*** Listed entries ***

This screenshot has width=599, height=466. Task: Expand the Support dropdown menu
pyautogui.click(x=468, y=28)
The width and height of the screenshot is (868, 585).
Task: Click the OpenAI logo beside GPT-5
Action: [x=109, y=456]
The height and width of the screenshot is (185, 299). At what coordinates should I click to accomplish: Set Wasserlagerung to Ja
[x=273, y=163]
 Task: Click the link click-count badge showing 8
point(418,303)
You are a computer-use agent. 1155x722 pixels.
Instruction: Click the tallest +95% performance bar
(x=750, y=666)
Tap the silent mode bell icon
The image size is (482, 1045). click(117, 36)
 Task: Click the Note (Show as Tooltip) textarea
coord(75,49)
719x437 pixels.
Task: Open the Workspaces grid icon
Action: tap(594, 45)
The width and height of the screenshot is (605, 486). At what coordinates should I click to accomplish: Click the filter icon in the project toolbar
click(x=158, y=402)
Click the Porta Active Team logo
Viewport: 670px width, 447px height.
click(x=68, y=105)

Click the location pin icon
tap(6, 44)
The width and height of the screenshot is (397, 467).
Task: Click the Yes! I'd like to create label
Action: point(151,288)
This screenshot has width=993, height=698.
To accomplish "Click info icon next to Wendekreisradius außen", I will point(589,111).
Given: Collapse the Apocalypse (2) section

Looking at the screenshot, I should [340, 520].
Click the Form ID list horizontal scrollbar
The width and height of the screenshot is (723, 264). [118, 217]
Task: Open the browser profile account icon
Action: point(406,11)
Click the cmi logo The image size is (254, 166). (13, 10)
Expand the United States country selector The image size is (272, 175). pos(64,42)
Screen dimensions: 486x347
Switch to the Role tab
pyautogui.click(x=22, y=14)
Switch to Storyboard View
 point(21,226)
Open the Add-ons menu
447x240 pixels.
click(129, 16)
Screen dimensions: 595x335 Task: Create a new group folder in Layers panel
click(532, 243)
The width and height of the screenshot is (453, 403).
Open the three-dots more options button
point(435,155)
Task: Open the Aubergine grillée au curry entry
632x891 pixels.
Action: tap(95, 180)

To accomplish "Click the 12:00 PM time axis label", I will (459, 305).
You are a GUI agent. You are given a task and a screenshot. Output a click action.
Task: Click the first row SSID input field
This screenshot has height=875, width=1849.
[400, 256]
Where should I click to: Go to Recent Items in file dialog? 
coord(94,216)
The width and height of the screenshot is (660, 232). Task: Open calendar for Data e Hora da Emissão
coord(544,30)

*** End of Listed entries ***

What you should do — Exactly as given, set down all of the lines above.

Solution to the problem —
This screenshot has width=599, height=466. Task: Expand the Support dropdown menu
pyautogui.click(x=468, y=28)
The width and height of the screenshot is (868, 585).
Task: Click the OpenAI logo beside GPT-5
Action: [x=109, y=456]
The height and width of the screenshot is (185, 299). At what coordinates should I click to accomplish: Set Wasserlagerung to Ja
[x=273, y=163]
 Task: Click the link click-count badge showing 8
point(418,303)
You are a computer-use agent. 1155x722 pixels.
Instruction: Click the tallest +95% performance bar
(x=750, y=666)
Tap the silent mode bell icon
The image size is (482, 1045). click(117, 36)
 Task: Click the Note (Show as Tooltip) textarea
coord(75,49)
719x437 pixels.
Task: Open the Workspaces grid icon
Action: tap(594, 45)
The width and height of the screenshot is (605, 486). At what coordinates should I click to accomplish: Click the filter icon in the project toolbar
click(x=158, y=402)
Click the Porta Active Team logo
Viewport: 670px width, 447px height.
click(x=68, y=105)

Click the location pin icon
tap(6, 44)
The width and height of the screenshot is (397, 467).
Task: Click the Yes! I'd like to create label
Action: point(151,288)
This screenshot has width=993, height=698.
To accomplish "Click info icon next to Wendekreisradius außen", I will point(589,111).
Given: Collapse the Apocalypse (2) section

Looking at the screenshot, I should [340, 520].
Click the Form ID list horizontal scrollbar
The width and height of the screenshot is (723, 264). [118, 217]
Task: Open the browser profile account icon
Action: point(406,11)
Click the cmi logo The image size is (254, 166). (13, 10)
Expand the United States country selector The image size is (272, 175). pos(64,42)
Screen dimensions: 486x347
Switch to the Role tab
pyautogui.click(x=22, y=14)
Switch to Storyboard View
 point(21,226)
Open the Add-ons menu
447x240 pixels.
click(129, 16)
Screen dimensions: 595x335 Task: Create a new group folder in Layers panel
click(532, 243)
The width and height of the screenshot is (453, 403).
Open the three-dots more options button
point(435,155)
Task: Open the Aubergine grillée au curry entry
632x891 pixels.
Action: tap(95, 180)

To accomplish "Click the 12:00 PM time axis label", I will (459, 305).
You are a GUI agent. You are given a task and a screenshot. Output a click action.
Task: Click the first row SSID input field
This screenshot has height=875, width=1849.
[400, 256]
Where should I click to: Go to Recent Items in file dialog? 
coord(94,216)
The width and height of the screenshot is (660, 232). Task: Open calendar for Data e Hora da Emissão
coord(544,30)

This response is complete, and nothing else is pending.